## Task brief
Which lines in the items below contain the string "slot"? Find each one and copy it.

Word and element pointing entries
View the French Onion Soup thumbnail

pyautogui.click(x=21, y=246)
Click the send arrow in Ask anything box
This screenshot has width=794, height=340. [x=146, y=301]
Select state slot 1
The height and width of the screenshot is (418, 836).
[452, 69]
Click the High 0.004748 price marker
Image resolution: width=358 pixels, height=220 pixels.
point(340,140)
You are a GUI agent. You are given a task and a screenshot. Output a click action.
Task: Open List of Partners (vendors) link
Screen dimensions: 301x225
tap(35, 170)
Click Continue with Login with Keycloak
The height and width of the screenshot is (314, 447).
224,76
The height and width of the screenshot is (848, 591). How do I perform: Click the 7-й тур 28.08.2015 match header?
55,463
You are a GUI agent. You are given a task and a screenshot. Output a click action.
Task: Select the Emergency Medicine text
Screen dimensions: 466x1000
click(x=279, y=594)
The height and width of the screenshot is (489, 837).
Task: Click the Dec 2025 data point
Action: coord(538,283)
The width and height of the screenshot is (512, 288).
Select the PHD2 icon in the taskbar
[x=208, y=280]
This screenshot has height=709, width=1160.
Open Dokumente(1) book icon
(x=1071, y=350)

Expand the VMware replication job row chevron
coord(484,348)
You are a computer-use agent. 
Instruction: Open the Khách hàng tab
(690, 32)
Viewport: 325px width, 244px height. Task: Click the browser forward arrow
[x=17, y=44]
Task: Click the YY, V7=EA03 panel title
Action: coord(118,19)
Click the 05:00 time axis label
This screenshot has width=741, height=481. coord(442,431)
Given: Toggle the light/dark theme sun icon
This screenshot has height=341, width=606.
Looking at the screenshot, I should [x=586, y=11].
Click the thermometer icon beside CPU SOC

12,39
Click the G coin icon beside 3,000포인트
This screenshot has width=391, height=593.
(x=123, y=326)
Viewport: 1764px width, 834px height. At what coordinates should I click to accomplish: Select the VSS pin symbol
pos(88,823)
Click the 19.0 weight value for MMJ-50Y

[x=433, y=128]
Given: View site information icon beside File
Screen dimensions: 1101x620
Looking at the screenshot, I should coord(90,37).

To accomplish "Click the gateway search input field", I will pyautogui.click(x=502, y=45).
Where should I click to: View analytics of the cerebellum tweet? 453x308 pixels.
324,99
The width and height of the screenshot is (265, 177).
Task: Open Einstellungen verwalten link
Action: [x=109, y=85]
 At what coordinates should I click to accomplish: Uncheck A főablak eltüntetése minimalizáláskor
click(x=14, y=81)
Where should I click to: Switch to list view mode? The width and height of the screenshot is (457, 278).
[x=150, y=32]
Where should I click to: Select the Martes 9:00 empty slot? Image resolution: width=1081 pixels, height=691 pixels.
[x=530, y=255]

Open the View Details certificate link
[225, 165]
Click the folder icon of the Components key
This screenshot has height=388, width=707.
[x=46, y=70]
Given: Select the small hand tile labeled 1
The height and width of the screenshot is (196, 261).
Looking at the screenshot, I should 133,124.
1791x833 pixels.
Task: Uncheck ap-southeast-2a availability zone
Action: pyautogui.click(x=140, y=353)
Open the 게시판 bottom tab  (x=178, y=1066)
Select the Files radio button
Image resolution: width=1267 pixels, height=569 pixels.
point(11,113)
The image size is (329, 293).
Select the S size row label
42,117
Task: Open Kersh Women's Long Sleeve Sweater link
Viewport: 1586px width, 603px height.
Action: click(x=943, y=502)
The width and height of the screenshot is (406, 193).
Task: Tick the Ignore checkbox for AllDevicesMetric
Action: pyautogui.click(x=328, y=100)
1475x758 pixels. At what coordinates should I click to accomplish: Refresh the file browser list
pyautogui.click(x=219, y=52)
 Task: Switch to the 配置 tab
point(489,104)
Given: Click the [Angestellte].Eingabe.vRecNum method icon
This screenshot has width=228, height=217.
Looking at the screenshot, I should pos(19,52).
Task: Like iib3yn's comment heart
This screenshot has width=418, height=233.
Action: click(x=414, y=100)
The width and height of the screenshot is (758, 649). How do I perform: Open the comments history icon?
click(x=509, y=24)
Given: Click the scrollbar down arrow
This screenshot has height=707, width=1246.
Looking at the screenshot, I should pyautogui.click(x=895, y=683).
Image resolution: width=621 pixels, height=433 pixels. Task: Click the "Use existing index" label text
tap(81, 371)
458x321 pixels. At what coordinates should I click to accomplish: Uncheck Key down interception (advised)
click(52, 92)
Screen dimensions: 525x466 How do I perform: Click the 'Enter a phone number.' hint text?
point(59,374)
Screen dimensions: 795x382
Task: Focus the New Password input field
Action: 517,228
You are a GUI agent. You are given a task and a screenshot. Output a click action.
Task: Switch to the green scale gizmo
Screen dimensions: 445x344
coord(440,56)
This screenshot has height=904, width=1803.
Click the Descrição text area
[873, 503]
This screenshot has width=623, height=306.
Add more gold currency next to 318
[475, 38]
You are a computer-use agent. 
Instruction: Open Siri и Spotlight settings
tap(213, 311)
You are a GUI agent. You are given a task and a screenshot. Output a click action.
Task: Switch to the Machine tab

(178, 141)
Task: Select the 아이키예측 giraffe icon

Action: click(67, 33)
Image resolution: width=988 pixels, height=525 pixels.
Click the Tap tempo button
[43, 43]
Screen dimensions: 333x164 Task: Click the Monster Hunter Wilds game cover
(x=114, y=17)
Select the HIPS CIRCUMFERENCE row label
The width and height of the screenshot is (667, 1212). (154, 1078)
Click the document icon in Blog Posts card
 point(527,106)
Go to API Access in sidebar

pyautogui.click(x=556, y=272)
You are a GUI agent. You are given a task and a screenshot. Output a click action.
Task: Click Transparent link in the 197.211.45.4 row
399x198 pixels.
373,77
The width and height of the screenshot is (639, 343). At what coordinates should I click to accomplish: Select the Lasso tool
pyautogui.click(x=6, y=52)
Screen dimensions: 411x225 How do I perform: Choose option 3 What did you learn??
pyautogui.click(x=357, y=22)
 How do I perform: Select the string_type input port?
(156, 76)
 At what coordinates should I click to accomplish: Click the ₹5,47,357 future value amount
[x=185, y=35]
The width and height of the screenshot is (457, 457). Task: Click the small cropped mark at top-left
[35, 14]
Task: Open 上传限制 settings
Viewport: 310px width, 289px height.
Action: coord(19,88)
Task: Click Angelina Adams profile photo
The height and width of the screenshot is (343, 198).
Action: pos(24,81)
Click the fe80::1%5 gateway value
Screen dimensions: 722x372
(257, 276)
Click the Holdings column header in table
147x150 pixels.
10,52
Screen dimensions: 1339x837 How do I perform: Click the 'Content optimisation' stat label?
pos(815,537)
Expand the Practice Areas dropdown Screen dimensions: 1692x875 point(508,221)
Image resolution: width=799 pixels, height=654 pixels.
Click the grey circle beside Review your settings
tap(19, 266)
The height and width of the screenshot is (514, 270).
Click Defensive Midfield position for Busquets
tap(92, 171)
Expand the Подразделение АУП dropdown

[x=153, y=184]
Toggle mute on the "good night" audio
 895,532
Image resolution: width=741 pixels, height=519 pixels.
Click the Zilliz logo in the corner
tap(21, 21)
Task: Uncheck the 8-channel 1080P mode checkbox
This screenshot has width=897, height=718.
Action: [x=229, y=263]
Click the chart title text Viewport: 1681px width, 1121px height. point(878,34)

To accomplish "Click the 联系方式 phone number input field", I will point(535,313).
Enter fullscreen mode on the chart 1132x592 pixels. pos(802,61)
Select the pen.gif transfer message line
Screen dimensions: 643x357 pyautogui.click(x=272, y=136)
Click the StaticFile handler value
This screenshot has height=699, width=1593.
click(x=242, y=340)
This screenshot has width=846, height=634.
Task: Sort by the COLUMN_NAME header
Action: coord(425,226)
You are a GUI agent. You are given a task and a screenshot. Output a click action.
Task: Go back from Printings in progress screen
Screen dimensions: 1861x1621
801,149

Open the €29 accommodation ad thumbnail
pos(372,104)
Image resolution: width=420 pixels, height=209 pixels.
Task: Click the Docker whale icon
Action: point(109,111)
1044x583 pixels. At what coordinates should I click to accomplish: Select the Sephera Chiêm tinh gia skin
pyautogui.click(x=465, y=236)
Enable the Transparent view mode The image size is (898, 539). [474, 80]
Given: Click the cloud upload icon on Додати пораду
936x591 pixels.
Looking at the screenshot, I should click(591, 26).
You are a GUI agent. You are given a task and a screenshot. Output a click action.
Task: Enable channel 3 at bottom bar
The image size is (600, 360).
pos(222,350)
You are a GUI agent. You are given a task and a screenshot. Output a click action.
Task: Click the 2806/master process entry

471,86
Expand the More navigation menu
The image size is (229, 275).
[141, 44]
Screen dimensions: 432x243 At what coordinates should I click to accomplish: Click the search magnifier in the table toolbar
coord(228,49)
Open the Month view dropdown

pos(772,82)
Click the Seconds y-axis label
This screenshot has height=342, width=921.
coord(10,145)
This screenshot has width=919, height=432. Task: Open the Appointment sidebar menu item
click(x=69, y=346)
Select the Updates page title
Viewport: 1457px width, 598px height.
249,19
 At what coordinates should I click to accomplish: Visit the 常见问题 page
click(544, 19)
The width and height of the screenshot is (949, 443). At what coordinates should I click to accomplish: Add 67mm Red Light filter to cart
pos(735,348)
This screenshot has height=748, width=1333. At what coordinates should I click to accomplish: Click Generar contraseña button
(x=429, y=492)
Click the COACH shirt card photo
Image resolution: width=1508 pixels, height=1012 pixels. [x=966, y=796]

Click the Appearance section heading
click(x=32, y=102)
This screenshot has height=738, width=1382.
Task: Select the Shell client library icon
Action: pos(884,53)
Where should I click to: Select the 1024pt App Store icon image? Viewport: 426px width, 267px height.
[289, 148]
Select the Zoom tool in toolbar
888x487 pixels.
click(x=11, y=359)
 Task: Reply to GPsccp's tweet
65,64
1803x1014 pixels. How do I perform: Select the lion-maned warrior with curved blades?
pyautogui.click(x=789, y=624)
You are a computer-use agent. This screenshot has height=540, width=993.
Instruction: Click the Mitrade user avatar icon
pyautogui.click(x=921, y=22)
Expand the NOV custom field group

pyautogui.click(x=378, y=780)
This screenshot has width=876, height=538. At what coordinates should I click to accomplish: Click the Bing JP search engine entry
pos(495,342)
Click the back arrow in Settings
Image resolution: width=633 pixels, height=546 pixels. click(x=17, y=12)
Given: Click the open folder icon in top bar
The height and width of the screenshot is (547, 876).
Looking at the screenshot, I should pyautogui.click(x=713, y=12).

## Written solution
Select state slot 1
Where should I click to: Select the Martes 9:00 empty slot? Image resolution: width=1081 pixels, height=691 pixels.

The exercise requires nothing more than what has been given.